● **Prompt**: Rewrite the rows from the line containing "You are a computer-use agent." through the line containing "Viewport: 1280px width, 720px height.", keeping the request text, and shift every coordinate in the answers by adding 54. Omit the pictures from your answer.

━━━

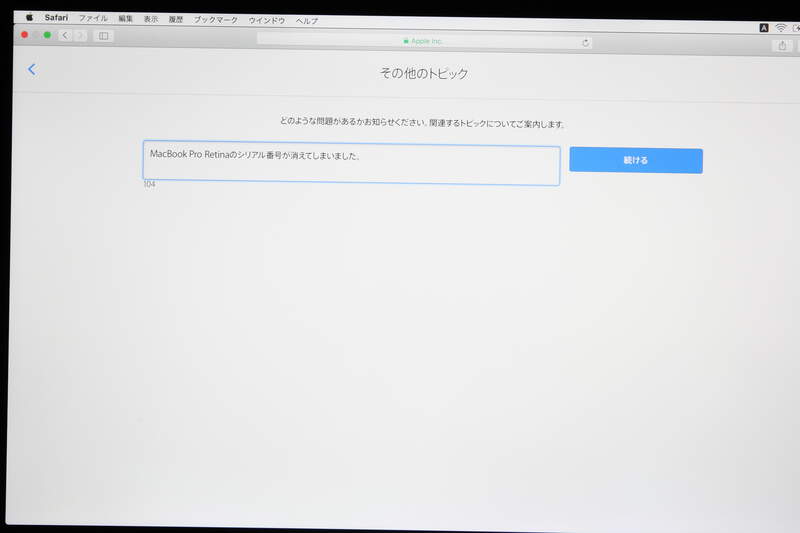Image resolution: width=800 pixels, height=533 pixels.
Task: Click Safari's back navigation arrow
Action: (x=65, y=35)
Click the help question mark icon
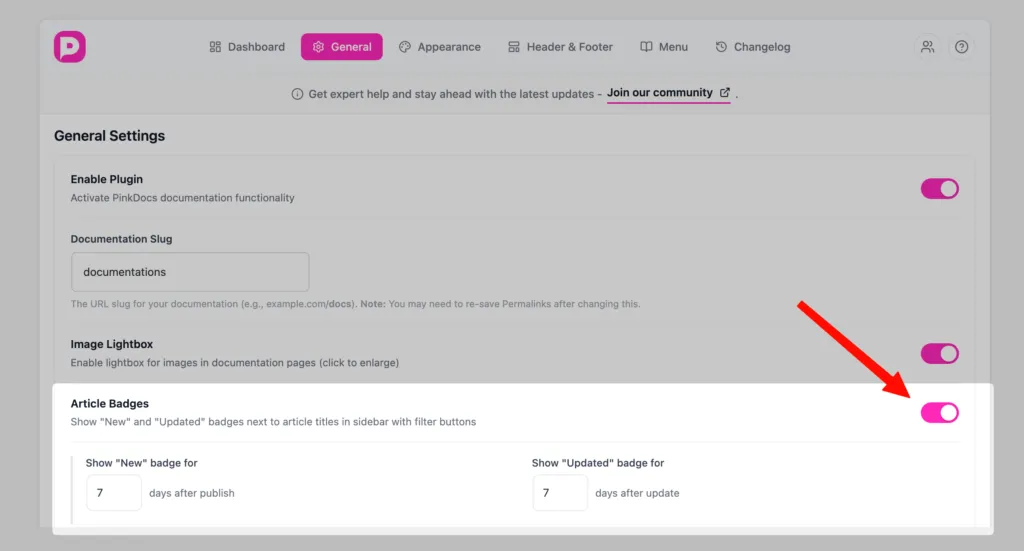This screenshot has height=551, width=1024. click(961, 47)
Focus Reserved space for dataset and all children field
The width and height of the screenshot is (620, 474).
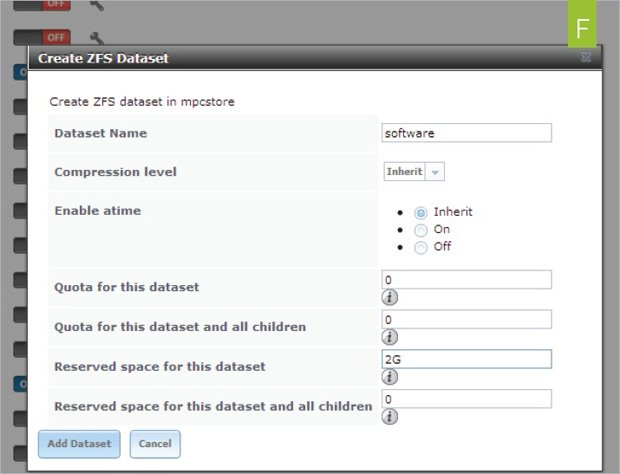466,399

━━━

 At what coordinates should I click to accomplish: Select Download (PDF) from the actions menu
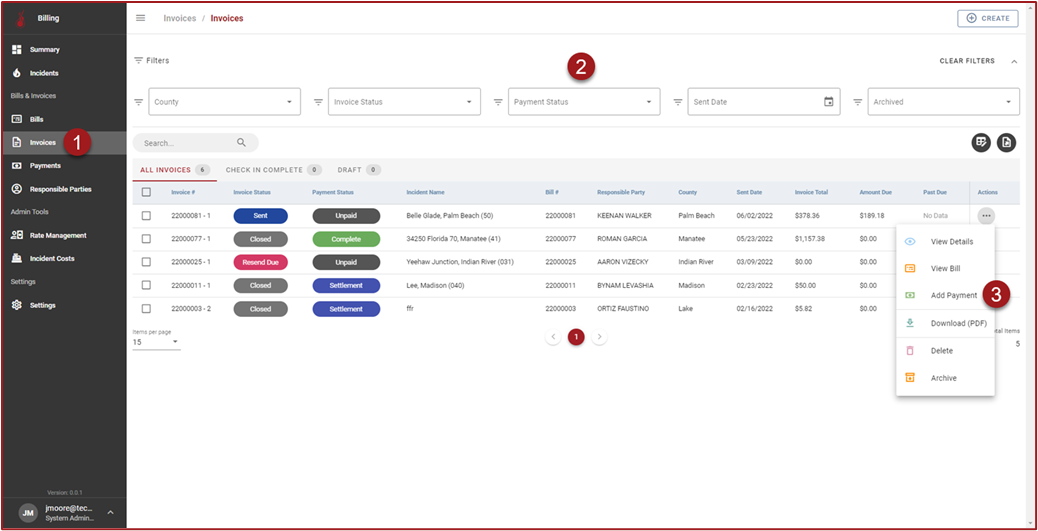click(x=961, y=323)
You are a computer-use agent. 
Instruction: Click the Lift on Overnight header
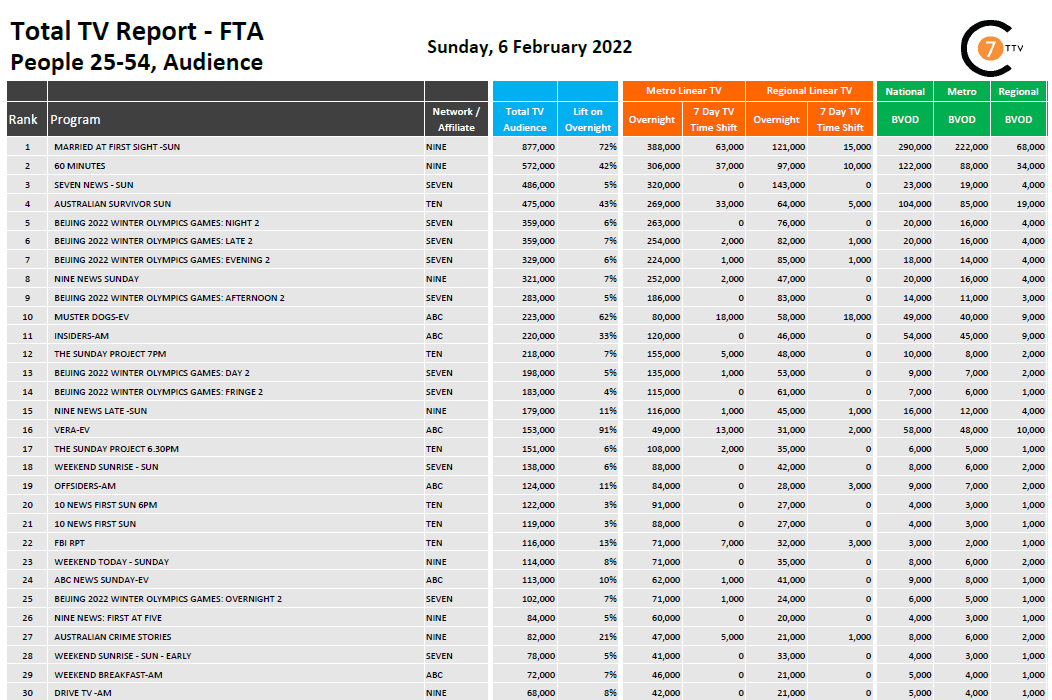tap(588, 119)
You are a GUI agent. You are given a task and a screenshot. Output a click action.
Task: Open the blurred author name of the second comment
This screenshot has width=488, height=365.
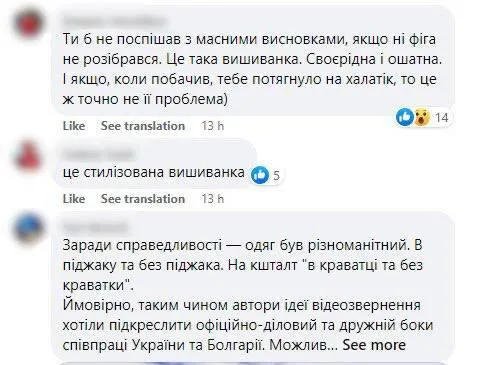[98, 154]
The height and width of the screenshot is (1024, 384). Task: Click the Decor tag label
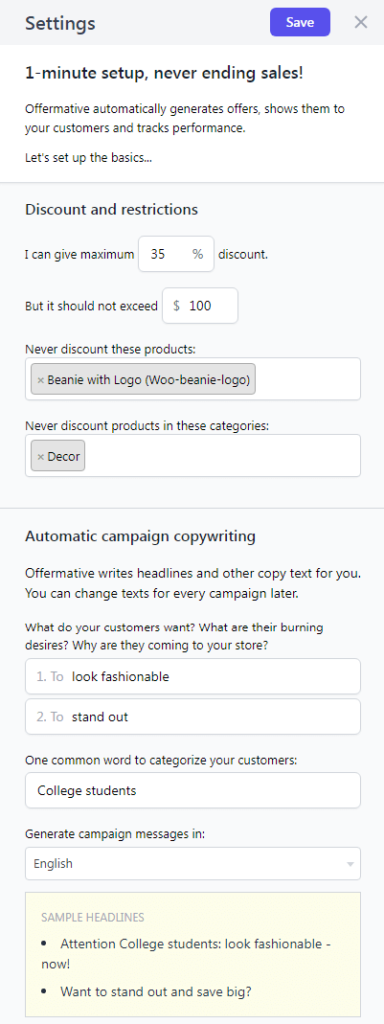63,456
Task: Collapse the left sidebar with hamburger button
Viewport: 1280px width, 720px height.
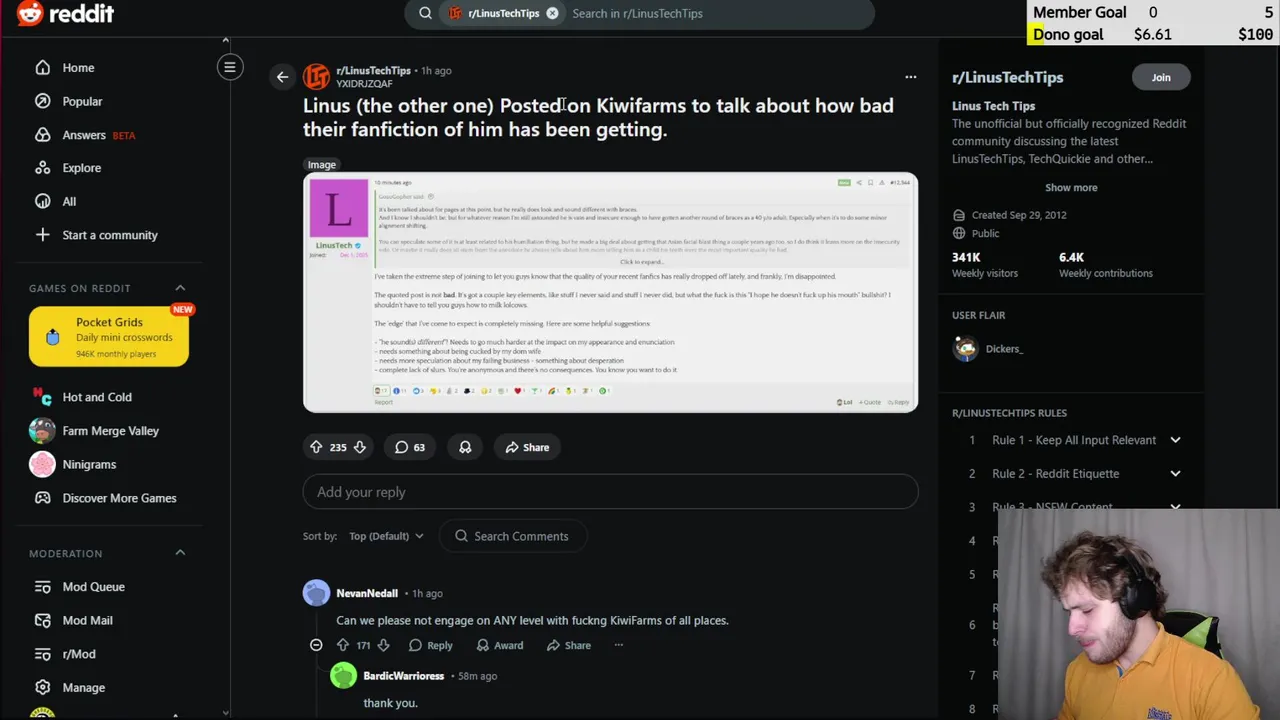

━━━

● **In response**:
You are a computer-use agent. 
Instruction: Click the Lift on Overnight header
tap(642, 173)
You are a GUI agent. You are given a task and a screenshot. Output a click action.
Task: Open the blurred author name of the second comment
This screenshot has width=488, height=365.
[152, 208]
The height and width of the screenshot is (1024, 384). Task: Click the Decor tag label
117,510
Task: Collapse the left sidebar with hamburger button
Viewport: 1280px width, 720px height.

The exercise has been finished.